Wednesday, August 6, 2008

War Trash-Talk Blues

"My mantra remained: 'Evacuate Chicago! Chicago is a trap! Chicago can kill us! Stay out of Chicago!'"

"[M]assing in Chicago was the worst strategic mistake the antiwar movement could make."

Carl Oglesby, Ravens in the Storm: A Personal History of the 1960s Antiwar Movement

Memoirs are memoirs. In Nonprofit Leadership my chapter on values begins with my reflections on attending the Chicago convention forty years ago this month. Likewise, Oglesby struck a chord with me in his reflections about the highs and lows and mistakes of Students for a Democratic Society (SDS) and the antiwar movement -- and his willingness to stand up to the "movement" and move on. I'm sure there are other truths about these events and his role, but one senses in him an ironic, ethical conscience mulling the past.

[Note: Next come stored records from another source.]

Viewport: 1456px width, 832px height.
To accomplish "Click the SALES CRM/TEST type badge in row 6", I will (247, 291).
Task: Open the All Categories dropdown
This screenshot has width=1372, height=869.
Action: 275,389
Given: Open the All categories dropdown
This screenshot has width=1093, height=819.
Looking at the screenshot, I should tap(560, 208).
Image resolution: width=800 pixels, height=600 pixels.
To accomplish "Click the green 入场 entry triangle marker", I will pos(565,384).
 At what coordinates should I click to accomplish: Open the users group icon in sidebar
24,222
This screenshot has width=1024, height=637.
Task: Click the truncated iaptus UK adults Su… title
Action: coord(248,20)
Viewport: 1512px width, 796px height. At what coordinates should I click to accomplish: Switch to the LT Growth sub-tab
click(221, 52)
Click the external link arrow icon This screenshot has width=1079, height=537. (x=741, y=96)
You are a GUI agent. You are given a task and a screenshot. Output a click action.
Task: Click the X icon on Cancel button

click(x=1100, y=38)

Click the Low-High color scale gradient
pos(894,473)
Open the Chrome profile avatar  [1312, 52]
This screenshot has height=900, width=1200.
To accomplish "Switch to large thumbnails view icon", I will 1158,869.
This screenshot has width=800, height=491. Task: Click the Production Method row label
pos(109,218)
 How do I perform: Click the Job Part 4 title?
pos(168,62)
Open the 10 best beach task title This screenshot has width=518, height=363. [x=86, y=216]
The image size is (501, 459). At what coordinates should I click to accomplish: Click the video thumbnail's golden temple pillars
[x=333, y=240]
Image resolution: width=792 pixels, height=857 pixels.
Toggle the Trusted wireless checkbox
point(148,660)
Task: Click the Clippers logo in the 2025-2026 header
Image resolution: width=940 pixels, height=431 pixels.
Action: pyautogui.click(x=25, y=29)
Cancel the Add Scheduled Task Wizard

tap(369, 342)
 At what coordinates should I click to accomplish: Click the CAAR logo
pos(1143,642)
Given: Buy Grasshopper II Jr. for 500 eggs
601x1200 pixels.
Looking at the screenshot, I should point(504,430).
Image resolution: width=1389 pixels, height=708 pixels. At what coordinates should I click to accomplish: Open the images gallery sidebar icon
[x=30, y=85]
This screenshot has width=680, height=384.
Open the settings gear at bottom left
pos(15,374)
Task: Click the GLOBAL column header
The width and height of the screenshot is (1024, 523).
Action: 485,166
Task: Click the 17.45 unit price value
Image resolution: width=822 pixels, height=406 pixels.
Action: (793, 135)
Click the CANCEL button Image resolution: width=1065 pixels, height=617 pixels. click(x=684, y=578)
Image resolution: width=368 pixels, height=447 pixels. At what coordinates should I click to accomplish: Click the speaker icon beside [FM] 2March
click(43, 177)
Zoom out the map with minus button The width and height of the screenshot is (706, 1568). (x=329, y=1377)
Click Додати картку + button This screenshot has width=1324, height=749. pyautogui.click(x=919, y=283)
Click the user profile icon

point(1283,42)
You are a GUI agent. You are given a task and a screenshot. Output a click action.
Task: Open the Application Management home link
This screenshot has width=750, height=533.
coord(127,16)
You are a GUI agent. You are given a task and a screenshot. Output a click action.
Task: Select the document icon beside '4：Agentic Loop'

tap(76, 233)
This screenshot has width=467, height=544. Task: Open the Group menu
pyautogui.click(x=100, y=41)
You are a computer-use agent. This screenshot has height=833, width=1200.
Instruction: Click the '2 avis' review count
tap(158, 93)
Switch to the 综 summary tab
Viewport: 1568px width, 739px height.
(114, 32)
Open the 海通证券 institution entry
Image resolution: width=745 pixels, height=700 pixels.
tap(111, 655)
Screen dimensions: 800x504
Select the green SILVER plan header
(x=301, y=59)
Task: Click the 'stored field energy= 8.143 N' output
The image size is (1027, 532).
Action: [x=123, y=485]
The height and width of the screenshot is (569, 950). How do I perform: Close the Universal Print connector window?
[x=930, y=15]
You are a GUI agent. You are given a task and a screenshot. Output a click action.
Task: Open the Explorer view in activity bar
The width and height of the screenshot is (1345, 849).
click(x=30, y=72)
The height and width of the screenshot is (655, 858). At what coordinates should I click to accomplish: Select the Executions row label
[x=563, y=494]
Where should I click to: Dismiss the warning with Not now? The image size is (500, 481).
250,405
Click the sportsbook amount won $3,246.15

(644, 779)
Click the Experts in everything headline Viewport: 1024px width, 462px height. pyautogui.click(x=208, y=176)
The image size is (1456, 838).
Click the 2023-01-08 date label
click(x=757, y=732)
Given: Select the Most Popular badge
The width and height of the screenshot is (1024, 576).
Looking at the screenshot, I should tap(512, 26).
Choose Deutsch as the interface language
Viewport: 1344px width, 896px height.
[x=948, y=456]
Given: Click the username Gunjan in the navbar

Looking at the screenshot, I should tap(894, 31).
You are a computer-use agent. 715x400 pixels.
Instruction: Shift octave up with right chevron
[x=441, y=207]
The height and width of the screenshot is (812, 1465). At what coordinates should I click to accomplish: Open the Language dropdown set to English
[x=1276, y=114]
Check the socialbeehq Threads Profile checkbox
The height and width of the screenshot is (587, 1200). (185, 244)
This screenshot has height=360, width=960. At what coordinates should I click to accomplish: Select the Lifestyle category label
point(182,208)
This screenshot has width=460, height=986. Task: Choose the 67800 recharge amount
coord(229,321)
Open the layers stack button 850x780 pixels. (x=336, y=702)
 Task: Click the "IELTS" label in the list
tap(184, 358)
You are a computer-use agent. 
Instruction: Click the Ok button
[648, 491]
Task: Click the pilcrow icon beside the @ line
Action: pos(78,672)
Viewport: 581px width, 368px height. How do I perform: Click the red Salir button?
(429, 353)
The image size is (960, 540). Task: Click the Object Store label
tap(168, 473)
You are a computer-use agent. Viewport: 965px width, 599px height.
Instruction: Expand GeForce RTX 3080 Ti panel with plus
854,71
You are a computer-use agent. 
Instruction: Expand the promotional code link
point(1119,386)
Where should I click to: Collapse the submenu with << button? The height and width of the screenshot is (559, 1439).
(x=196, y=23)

A big theme is why SDS suddenly collapsed in the late 1960s as the antiwar movement crested. There were many reasons: lack of organization; government infiltration and provocateurs, and the turn to violence.

Oglesby pushed for a broad coalition, peaceful means, and a reform agenda against the increasingly rabid politics of the crew that morphed into the Weathermen faction.

Oglesby recounts the trial of himself by antiwar comrades, comically reminiscent of the chilling Stalinist trials in Darkness at Noon, in which Bernardine Dohrn and company pronounce his list of transgressions (like consorting with liberals) and ultimately expel him from the inner sanctum.

Ryan Lizza in Making It: How Chicago Shaped Obama, quotes Mayor Richard M Daley, son of Richard J Daley who fought the antiwar protesters forty years ago, that Bill Ayers (and no doubt his sidekick Bernadine Dohrn)is "a valued member of the Chicago community."

Time heals? Amnesty for all our mistakes?